Eadweard J. Muybridge ( /ˌɛdwərd ˈmaɪbrɪdʒ/; 9 April 1830 – 8 May 1904) was an English photographer of Dutch ancestry who spent much of his life in the United States. He is known for his pioneering work on animal locomotion which used multiple cameras to capture motion, and his zoopraxiscope, a device for projecting motion pictures that pre-dated the flexible perforated film strip

In 1872, former Governor of California Leland Stanford, a businessman and race-horse owner, had taken a position on a popularly-debated question of the day. Whether all four of a horse's hooves are off the ground at the same time during the trot. Up until this time, most paintings of horses at full gallop showed the front legs extended forward and the hind legs extended to the rear. Stanford sided with this assertion, called "unsupported transit", and took it upon himself to prove it scientifically. Stanford sought out Muybridge and hired him to settle the question.

In later studies Muybridge used a series of large cameras that used glass plates placed in a line, each one being triggered by a thread as the horse passed. Later a clockwork device was used. The images were copied in the form of silhouettes onto a disc and viewed in a machine called a Zoopraxiscope. This in fact became an intermediate stage towards motion pictures or cinematography.

Galloping horse set to motion using photos by Eadweard Muybridge.
In 1877, Muybridge settled Stanford's question with a single photographic negative showing Stanford's Standardbred trotting horse Occident airborne at the trot. This negative was lost, but it survives through woodcuts made at the time. By 1878, spurred on by Stanford to expand the experiment, Muybridge had successfully photographed a horse in fast motion.

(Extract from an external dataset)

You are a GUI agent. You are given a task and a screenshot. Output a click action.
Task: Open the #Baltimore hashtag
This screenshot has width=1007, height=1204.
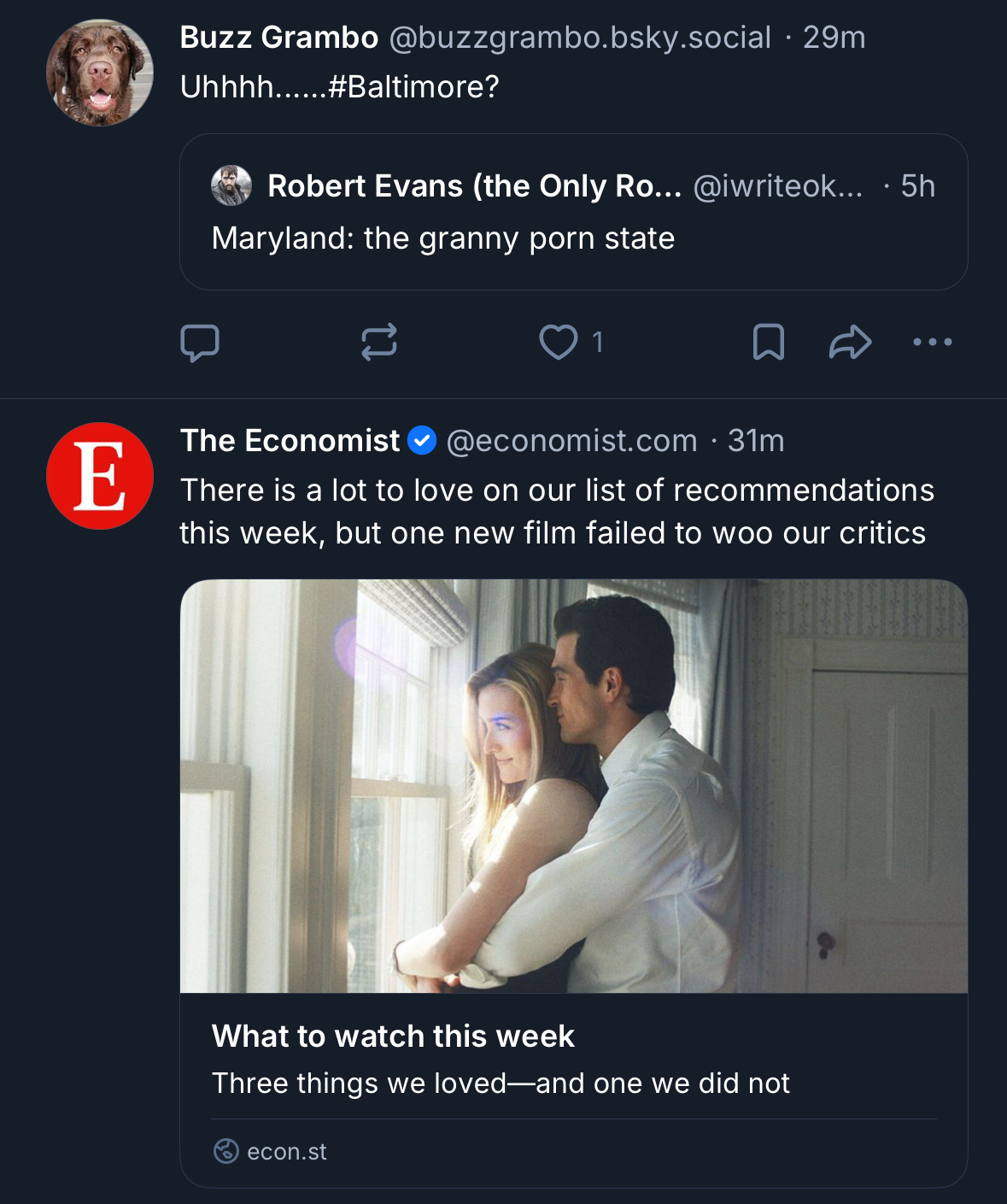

Another series of photos taken at the Palo Alto Stock Farm in Stanford, California, is called Sallie Gardner at a Gallop or The Horse in Motion, and shows that the hooves do all leave the ground simultaneously — although not with the legs fully extended forward and back, as contemporary illustrators tended to imagine, but rather at the moment when all the hooves are tucked under the horse as it switches from "pulling" with the front legs to "pushing" with the back legs

This series of photos stands as one of the earliest forms of videography.
Eventually, Muybridge and Stanford had a major falling-out concerning his research on equine locomotion. Stanford published a book The Horse in Motion which gave no credit to Muybridge despite containing his photos and his research, possibly because Muybridge lacked an established reputation in the scientific community. As a result of Muybridge's lack of credit for the work, the Royal Society withdrew an offer to fund his stop-motion photography. Muybridge subsequently filed a lawsuit against Stanford, but lost the dispute.